==== FRAGMENT DOKUMENTU
Forum

Rezerwowo na 63 – dzień kolejny

Dzisiaj na 63/6 kursuje Solaris Urbino 18 2055, natomiast 63/3 jest obsługiwane przez Solarisa Urbino 18 2065, a na brygadzie 5 kursuje Solaris Urbino 12 2013.

wysłane przez Czarny87

Kolejny dzień z serii ctrl+c, ctrl+v z tą różnicą, że datę i numery wozów trzeba zmienić. Jak to jest, że w SPPK kierowców brak a Dąbie ma tylu żeby wystawić trzy wozy na nieswoją linie? Aż takie różnice w finansowaniu różnych spółek mamy?

wysłane przez Pepe 234

Czarny87 napisał(a):
Kolejny dzień z serii ctrl+c, ctrl+v z tą różnicą, że datę i numery wozów trzeba zmienić. Jak to jest, że w SPPK kierowców brak a Dąbie ma tylu żeby wystawić trzy wozy na nieswoją linie? Aż takie różnice w finansowaniu różnych spółek mamy?

Nawet nie chciałbyś wiedzieć jak duże. To jest dopiero początek galimatiasu.
========
==== MATERIAŁ ŹRÓDŁOWY
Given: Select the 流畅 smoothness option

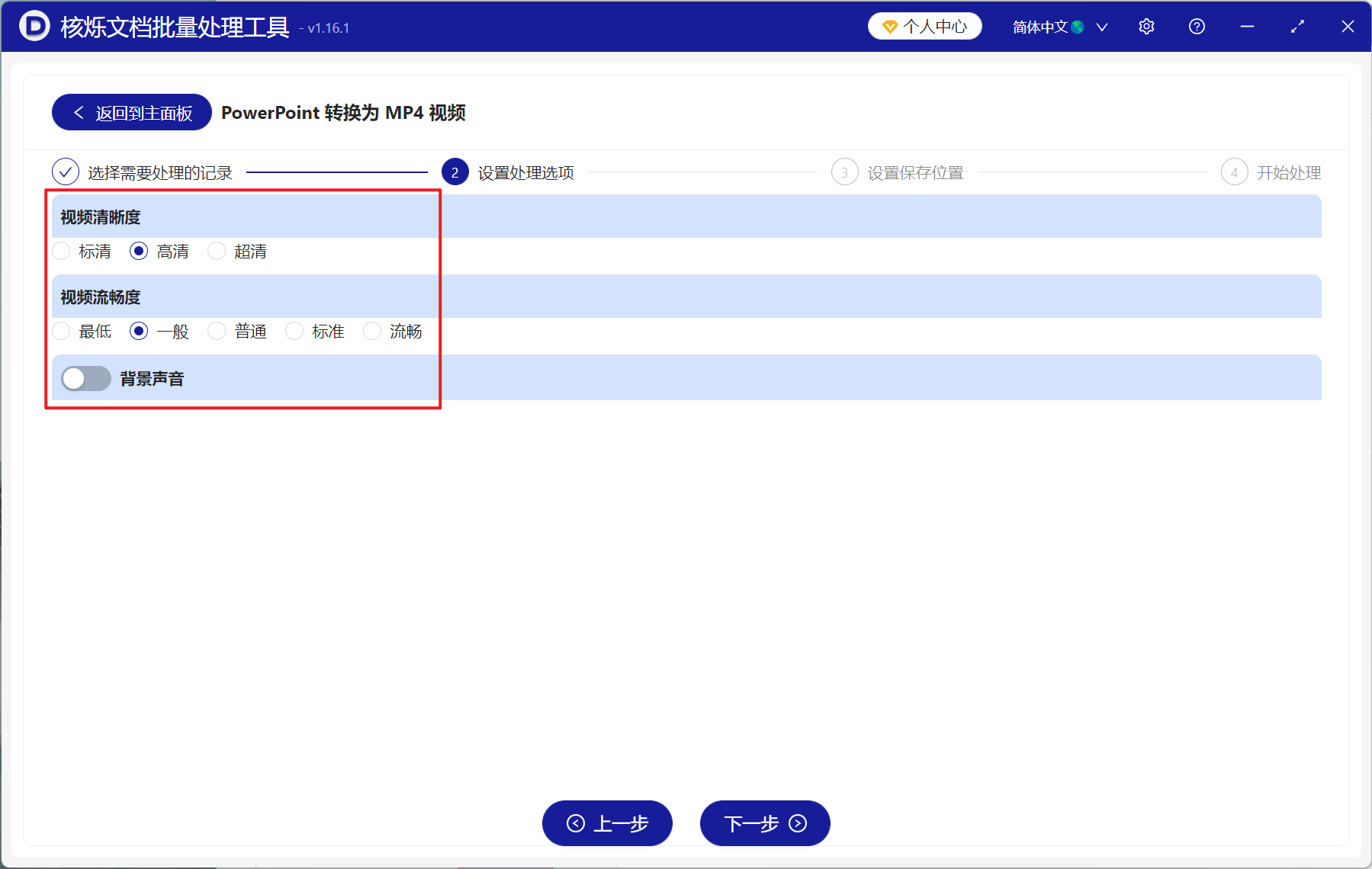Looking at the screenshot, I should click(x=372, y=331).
========
§ DO WYKONANIA: Jaki pojazd kursuje na brygadzie 5 według pierwszego wpisu z forum?

§ WYNIK ZADANIA: Solaris Urbino 12 o numerze 2013.